Every word of the data must be reproduced in your reply exactly.
#####
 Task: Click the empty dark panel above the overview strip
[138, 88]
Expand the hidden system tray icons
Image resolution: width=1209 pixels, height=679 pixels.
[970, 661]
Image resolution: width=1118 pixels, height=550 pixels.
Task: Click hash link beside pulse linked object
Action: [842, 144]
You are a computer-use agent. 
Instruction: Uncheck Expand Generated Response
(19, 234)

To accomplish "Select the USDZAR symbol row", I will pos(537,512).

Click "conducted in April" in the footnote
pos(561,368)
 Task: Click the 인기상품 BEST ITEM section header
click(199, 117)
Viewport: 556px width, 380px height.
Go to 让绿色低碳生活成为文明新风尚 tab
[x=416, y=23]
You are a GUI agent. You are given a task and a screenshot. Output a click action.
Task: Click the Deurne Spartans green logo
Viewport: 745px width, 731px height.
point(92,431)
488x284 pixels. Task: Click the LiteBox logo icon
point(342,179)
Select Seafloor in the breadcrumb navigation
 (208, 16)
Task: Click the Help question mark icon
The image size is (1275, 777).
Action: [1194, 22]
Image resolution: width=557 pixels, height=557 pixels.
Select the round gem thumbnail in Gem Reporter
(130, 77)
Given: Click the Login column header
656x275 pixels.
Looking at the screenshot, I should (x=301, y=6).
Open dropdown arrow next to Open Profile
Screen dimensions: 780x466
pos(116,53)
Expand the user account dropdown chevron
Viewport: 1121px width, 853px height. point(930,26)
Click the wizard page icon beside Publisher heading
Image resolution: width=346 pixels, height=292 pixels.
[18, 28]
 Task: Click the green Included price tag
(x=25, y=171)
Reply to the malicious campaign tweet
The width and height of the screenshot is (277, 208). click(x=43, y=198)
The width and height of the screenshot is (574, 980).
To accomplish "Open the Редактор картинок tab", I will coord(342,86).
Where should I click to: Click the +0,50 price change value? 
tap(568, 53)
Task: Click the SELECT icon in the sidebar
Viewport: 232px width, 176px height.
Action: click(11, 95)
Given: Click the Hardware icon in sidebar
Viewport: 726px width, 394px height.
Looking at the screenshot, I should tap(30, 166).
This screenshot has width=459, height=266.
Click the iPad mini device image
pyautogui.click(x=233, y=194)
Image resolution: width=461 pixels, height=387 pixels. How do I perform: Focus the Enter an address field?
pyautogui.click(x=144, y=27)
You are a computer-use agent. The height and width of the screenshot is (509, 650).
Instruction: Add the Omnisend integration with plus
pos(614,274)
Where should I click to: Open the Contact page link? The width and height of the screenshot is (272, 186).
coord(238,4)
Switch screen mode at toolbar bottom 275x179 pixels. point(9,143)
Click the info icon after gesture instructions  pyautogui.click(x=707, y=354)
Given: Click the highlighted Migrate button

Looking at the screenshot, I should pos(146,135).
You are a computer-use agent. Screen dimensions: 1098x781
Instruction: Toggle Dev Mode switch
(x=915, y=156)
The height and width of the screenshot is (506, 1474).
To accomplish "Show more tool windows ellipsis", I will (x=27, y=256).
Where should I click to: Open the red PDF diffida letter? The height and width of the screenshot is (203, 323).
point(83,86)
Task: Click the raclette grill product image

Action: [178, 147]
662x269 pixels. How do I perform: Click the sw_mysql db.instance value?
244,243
#####
** Solution to this problem **
 Task: Click the empty dark panel above the overview strip
[138, 88]
Expand the hidden system tray icons
Image resolution: width=1209 pixels, height=679 pixels.
[970, 661]
Image resolution: width=1118 pixels, height=550 pixels.
Task: Click hash link beside pulse linked object
Action: [842, 144]
You are a computer-use agent. 
Instruction: Uncheck Expand Generated Response
(19, 234)

To accomplish "Select the USDZAR symbol row", I will pos(537,512).

Click "conducted in April" in the footnote
pos(561,368)
 Task: Click the 인기상품 BEST ITEM section header
click(199, 117)
Viewport: 556px width, 380px height.
Go to 让绿色低碳生活成为文明新风尚 tab
[x=416, y=23]
You are a GUI agent. You are given a task and a screenshot. Output a click action.
Task: Click the Deurne Spartans green logo
Viewport: 745px width, 731px height.
point(92,431)
488x284 pixels. Task: Click the LiteBox logo icon
point(342,179)
Select Seafloor in the breadcrumb navigation
 (208, 16)
Task: Click the Help question mark icon
The image size is (1275, 777).
Action: [1194, 22]
Image resolution: width=557 pixels, height=557 pixels.
Select the round gem thumbnail in Gem Reporter
(130, 77)
Given: Click the Login column header
656x275 pixels.
Looking at the screenshot, I should (x=301, y=6).
Open dropdown arrow next to Open Profile
Screen dimensions: 780x466
pos(116,53)
Expand the user account dropdown chevron
Viewport: 1121px width, 853px height. point(930,26)
Click the wizard page icon beside Publisher heading
Image resolution: width=346 pixels, height=292 pixels.
[18, 28]
 Task: Click the green Included price tag
(x=25, y=171)
Reply to the malicious campaign tweet
The width and height of the screenshot is (277, 208). click(x=43, y=198)
The width and height of the screenshot is (574, 980).
To accomplish "Open the Редактор картинок tab", I will coord(342,86).
Where should I click to: Click the +0,50 price change value? 
tap(568, 53)
Task: Click the SELECT icon in the sidebar
Viewport: 232px width, 176px height.
Action: click(11, 95)
Given: Click the Hardware icon in sidebar
Viewport: 726px width, 394px height.
Looking at the screenshot, I should tap(30, 166).
This screenshot has width=459, height=266.
Click the iPad mini device image
pyautogui.click(x=233, y=194)
Image resolution: width=461 pixels, height=387 pixels. How do I perform: Focus the Enter an address field?
pyautogui.click(x=144, y=27)
You are a computer-use agent. The height and width of the screenshot is (509, 650).
Instruction: Add the Omnisend integration with plus
pos(614,274)
Where should I click to: Open the Contact page link? The width and height of the screenshot is (272, 186).
coord(238,4)
Switch screen mode at toolbar bottom 275x179 pixels. point(9,143)
Click the info icon after gesture instructions  pyautogui.click(x=707, y=354)
Given: Click the highlighted Migrate button

Looking at the screenshot, I should pos(146,135).
You are a computer-use agent. Screen dimensions: 1098x781
Instruction: Toggle Dev Mode switch
(x=915, y=156)
The height and width of the screenshot is (506, 1474).
To accomplish "Show more tool windows ellipsis", I will (x=27, y=256).
Where should I click to: Open the red PDF diffida letter? The height and width of the screenshot is (203, 323).
point(83,86)
Task: Click the raclette grill product image

Action: [178, 147]
662x269 pixels. How do I perform: Click the sw_mysql db.instance value?
244,243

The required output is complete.